August 22, 2012

Thoughts on Activities and a Matter of Batter


When Mary Kay, Brandon, and I launched this blog last summer, we took the advice of digital  media guru Jane Friedman, who writes Electric Speed (http://janefriedman.com) and tried to make it useful. Hence a book blog that offers you, our readers, activities to print and share. Activities help our readers grasp something about the people and times we write about.

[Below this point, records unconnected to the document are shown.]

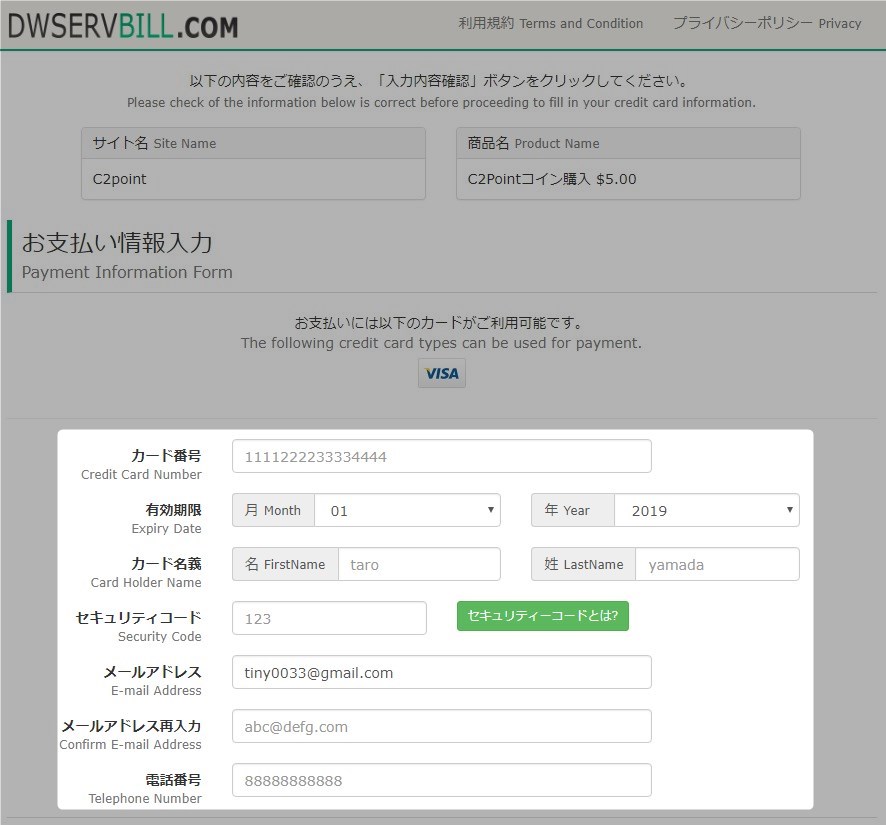Click the 年 Year addon label

(572, 510)
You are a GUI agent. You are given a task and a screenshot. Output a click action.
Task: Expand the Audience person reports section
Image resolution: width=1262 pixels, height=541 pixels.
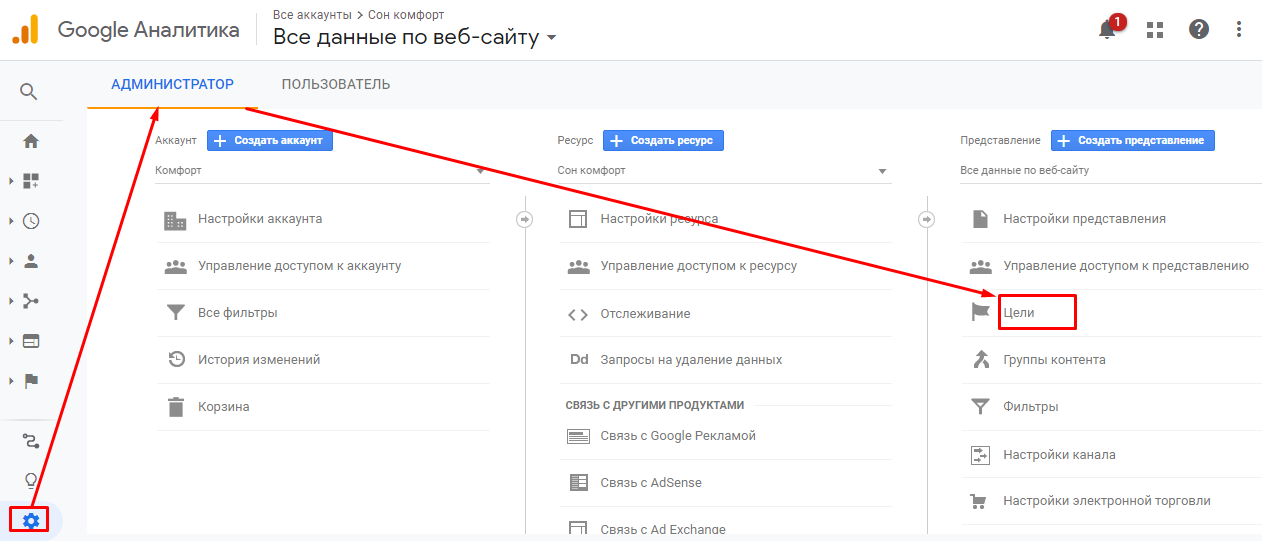click(30, 261)
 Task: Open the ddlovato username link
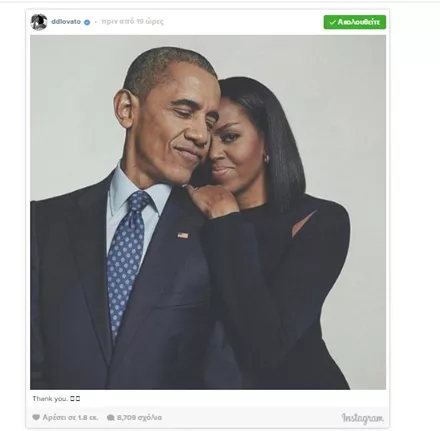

Which leads to my new book, Rightfully Ours: How Women Won the Vote with 21 Activities.   Reviews are out, and it’s been gratifying to see that a year of hard work -- and planning and writing up 21 themed, hands-on activities -- has gotten positive reviews.  Here’s one:

Activities, which make the suffragist years come alive, are educational and fun and related to chapter materials. Included are detailed instructions for making soap and an oil lamp, making and wearing a corset, china painting, and designing suffragist postcards and signs.

And another: 

The only downside is the activities, which range from slightly silly (dress up like an ancient Greek for suffrage!) to simply wrong (cake mix does not taste as good as a cake made from scratch).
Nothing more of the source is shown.